Samantha is passionate about adoption, having been adopted herself. Aged 41 and single, living with her mum and dad, she adopted a baby through Early Permanence Placement.
I was adopted at nine months old and wanted to adopt from an early age. I had a great experience of being adopted as a mixed heritage child into a white British family, with three adopted siblings. Every one of us was unique and I never felt any different growing up.
I’ve always wanted to be a mum and in my late thirties realised I couldn’t have children of my own. My mum encouraged me to look into adoption many years ago, but as single, mixed heritage adopter I thought there might be a problem. When I finally went to an information event there was some initial hesitance, but my social worker visited me at home, learned about my background, and things went from there.
During the three-day training I met some great people. We all kept in touch, met up, had a laugh and just helped each other through the hard times – you end up with friends for life. I was approved to adopt within six months but then had a long wait for a suitable match with some possible matches falling through, which was tough. Thankfully I had the support of my parents, friends from the training course and a great social worker.
Early Permanence Placement (EPP) wasn’t something I had considered and when my social worker told me about a mixed heritage baby, Ava, who was two months premature I wasn’t sure. In the photo taken when Ava was first born she would have fitted into the palm of my hand and I was scared I wouldn’t be able to hold her. But my social worker encouraged me to visit Ava in hospital to see her for myself. And what a godsend that was. It was overwhelming, she was so gorgeous, so small but beautiful. It was lovely, just holding her and cuddling her with her big mop of hair. I said, ‘I’m taking her’ and signed on the dotted line!
Ava is also mixed heritage and I’ve taken a year’s adoption maternity leave from work to be with her. I’m bringing her up living with my mum and dad. Having my mum around is a godsend and my dad loves her to bits. We work well as a team.

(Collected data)
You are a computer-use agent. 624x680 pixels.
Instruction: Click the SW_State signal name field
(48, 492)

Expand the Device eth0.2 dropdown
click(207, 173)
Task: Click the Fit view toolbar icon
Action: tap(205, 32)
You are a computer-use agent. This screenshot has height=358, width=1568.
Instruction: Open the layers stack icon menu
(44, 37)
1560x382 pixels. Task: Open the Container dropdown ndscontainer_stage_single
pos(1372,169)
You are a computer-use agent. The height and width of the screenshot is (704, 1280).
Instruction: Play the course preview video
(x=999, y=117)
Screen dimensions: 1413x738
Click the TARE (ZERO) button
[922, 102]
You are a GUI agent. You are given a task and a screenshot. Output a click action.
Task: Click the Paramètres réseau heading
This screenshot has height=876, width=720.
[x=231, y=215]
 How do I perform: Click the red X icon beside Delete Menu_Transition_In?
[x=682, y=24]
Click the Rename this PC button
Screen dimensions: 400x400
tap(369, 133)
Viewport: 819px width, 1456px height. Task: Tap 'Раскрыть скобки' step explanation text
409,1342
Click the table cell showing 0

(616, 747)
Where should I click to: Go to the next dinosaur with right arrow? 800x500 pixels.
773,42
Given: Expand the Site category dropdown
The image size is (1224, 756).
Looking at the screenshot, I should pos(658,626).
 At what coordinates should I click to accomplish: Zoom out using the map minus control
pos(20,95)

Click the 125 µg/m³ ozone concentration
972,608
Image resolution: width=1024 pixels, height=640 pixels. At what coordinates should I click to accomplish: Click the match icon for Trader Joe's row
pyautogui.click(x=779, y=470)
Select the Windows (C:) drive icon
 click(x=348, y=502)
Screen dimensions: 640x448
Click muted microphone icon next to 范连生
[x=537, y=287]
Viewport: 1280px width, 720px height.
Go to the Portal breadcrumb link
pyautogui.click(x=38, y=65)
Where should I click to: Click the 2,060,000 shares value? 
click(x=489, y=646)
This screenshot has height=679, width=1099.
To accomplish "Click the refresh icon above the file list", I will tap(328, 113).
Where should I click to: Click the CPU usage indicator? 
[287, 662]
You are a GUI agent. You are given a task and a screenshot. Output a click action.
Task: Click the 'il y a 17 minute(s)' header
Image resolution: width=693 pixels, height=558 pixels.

### TASK OBJECTIVE:
Please answer these questions from the adoption story:
(a) How old was Samantha when she was adopted?
(b) How long did it take for her to be approved to adopt?
(c) How much adoption maternity leave has she taken from work to be with Ava?

### RESPONSE BOX:
(a) Nine months old.
(b) Within six months.
(c) A year.